Stored dataset items
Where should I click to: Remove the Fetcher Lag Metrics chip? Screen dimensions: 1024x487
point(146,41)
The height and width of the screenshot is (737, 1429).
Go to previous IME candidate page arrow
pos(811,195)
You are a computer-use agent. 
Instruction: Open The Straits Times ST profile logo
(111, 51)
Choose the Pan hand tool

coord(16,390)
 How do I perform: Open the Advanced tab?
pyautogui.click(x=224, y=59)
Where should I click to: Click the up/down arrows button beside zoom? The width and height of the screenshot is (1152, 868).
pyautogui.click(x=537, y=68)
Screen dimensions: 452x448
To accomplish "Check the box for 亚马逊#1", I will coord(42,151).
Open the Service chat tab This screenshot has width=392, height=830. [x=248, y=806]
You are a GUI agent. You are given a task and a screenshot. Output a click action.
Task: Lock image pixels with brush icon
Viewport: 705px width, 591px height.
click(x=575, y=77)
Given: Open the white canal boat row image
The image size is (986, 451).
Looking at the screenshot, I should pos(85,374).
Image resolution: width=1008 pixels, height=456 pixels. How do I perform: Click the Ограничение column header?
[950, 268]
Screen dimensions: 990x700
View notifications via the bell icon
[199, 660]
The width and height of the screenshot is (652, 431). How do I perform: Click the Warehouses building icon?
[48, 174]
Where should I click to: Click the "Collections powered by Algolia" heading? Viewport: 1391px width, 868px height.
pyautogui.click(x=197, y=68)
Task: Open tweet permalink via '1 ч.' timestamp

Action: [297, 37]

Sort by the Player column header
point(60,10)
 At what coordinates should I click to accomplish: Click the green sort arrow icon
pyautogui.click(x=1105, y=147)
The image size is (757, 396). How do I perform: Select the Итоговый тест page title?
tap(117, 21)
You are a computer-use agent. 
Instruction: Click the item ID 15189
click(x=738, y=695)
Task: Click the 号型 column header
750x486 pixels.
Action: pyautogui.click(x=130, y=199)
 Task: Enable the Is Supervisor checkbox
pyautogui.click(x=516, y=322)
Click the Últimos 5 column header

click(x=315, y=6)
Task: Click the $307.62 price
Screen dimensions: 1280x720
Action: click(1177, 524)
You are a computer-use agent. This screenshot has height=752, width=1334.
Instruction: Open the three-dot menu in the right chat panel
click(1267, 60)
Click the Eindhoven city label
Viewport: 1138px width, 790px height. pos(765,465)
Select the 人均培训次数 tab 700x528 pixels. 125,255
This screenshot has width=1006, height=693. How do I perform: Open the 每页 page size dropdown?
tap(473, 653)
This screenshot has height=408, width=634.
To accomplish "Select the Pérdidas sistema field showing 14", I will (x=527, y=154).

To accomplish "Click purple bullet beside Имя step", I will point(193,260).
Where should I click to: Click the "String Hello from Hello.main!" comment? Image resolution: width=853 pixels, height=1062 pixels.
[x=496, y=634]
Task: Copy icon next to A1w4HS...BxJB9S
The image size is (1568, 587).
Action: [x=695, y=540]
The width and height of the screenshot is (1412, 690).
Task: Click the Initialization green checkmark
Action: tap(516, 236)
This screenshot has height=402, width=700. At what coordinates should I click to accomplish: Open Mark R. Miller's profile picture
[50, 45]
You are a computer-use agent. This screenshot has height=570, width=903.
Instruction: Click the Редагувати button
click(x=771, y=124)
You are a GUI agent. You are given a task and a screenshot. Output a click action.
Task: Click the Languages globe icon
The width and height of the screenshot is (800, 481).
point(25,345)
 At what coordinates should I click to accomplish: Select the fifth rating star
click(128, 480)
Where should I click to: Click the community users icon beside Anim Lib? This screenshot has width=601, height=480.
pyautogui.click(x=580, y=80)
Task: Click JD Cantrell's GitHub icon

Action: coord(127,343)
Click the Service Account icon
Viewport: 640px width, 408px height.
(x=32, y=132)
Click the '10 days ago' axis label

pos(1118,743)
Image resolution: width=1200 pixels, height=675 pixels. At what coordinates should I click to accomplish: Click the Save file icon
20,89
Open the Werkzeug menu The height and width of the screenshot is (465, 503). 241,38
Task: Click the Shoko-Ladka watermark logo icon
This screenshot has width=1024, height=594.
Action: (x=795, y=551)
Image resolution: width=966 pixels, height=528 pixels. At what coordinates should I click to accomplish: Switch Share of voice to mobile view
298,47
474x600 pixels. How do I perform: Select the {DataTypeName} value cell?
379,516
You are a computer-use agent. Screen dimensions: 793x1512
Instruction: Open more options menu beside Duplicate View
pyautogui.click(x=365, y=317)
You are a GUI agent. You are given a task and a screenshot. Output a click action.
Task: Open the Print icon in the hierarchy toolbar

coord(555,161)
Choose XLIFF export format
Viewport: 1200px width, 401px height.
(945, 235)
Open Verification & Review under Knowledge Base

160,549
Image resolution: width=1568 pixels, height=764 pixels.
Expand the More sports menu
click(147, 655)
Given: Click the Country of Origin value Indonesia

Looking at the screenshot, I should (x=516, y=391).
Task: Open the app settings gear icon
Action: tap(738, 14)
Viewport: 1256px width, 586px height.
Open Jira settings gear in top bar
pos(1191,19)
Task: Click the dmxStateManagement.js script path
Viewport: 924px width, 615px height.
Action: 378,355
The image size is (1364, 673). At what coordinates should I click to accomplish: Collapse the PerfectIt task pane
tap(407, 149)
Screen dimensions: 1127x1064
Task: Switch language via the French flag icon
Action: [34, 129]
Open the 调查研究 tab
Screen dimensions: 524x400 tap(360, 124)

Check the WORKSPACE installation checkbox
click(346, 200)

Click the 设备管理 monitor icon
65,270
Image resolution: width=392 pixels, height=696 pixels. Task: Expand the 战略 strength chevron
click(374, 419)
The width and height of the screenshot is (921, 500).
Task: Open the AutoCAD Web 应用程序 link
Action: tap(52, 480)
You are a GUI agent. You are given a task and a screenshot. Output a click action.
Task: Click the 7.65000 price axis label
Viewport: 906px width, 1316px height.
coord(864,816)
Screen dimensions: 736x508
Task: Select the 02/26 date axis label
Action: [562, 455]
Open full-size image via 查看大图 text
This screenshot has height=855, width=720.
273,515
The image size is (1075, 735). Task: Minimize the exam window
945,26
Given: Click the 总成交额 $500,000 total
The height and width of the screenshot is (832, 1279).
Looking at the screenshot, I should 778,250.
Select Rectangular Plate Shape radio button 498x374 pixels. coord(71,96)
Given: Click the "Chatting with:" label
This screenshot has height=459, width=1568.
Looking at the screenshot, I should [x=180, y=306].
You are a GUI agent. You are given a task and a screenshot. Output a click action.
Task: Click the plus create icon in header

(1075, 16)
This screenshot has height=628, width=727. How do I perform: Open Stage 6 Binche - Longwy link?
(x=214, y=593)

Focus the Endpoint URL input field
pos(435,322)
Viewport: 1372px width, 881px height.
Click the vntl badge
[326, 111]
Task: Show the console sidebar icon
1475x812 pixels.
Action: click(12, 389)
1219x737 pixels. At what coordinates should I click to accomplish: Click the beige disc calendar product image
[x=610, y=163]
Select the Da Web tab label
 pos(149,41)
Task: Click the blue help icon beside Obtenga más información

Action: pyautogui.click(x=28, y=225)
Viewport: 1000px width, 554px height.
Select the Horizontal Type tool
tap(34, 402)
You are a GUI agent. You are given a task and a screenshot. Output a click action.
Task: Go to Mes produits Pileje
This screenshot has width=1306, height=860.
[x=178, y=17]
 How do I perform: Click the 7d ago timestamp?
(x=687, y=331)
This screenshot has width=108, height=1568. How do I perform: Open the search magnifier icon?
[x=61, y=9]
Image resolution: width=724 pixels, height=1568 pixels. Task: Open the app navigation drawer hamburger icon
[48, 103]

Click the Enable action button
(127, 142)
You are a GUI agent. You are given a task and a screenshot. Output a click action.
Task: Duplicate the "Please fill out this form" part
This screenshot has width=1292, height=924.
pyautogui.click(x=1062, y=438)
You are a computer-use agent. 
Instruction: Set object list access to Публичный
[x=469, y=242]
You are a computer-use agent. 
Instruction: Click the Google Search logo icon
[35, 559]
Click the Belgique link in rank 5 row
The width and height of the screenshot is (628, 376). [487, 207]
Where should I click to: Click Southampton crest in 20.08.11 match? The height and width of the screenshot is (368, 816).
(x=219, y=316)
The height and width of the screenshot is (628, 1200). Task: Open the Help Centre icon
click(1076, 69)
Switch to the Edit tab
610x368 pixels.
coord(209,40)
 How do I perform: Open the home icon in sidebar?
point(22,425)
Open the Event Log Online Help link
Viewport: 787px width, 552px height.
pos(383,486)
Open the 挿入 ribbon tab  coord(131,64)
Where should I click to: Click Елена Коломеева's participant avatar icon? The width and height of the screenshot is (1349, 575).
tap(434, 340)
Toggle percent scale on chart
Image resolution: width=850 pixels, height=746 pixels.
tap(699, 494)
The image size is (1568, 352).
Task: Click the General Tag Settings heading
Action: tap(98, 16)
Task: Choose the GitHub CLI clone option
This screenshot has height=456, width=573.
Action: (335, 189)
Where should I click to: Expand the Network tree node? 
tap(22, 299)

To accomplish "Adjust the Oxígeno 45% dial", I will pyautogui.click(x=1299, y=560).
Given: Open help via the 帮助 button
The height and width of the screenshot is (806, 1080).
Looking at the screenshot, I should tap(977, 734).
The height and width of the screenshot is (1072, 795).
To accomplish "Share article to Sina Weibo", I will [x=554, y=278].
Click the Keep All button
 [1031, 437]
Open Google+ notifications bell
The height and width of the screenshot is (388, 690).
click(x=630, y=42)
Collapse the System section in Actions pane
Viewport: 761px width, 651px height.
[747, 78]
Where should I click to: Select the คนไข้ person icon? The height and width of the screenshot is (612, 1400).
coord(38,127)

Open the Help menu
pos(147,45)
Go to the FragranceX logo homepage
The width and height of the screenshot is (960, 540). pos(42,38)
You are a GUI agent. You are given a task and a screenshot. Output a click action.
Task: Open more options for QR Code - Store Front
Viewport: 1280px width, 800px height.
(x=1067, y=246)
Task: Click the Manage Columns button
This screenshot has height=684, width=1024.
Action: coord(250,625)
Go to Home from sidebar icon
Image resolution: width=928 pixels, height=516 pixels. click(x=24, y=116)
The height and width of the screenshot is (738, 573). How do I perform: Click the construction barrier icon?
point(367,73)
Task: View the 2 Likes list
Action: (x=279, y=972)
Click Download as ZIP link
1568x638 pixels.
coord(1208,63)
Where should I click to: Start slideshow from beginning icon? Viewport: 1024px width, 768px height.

> _Aim of the task_: All that is needed is the exact run of lines above from the line containing "Screen dimensions: 990x700" through the line containing "Task: Copy icon next to A1w4HS...BxJB9S", both of them included.

> _Response area_:
Screen dimensions: 990x700
View notifications via the bell icon
[199, 660]
The width and height of the screenshot is (652, 431). How do I perform: Click the Warehouses building icon?
[48, 174]
Where should I click to: Click the "Collections powered by Algolia" heading? Viewport: 1391px width, 868px height.
pyautogui.click(x=197, y=68)
Task: Open tweet permalink via '1 ч.' timestamp

Action: [297, 37]

Sort by the Player column header
point(60,10)
 At what coordinates should I click to accomplish: Click the green sort arrow icon
pyautogui.click(x=1105, y=147)
The image size is (757, 396). How do I perform: Select the Итоговый тест page title?
tap(117, 21)
You are a computer-use agent. 
Instruction: Click the item ID 15189
click(x=738, y=695)
Task: Click the 号型 column header
750x486 pixels.
Action: pyautogui.click(x=130, y=199)
 Task: Enable the Is Supervisor checkbox
pyautogui.click(x=516, y=322)
Click the Últimos 5 column header

click(x=315, y=6)
Task: Click the $307.62 price
Screen dimensions: 1280x720
Action: click(1177, 524)
You are a computer-use agent. This screenshot has height=752, width=1334.
Instruction: Open the three-dot menu in the right chat panel
click(1267, 60)
Click the Eindhoven city label
Viewport: 1138px width, 790px height. pos(765,465)
Select the 人均培训次数 tab 700x528 pixels. 125,255
This screenshot has width=1006, height=693. How do I perform: Open the 每页 page size dropdown?
tap(473, 653)
This screenshot has height=408, width=634.
To accomplish "Select the Pérdidas sistema field showing 14", I will (x=527, y=154).

To accomplish "Click purple bullet beside Имя step", I will point(193,260).
Where should I click to: Click the "String Hello from Hello.main!" comment? Image resolution: width=853 pixels, height=1062 pixels.
[x=496, y=634]
Task: Copy icon next to A1w4HS...BxJB9S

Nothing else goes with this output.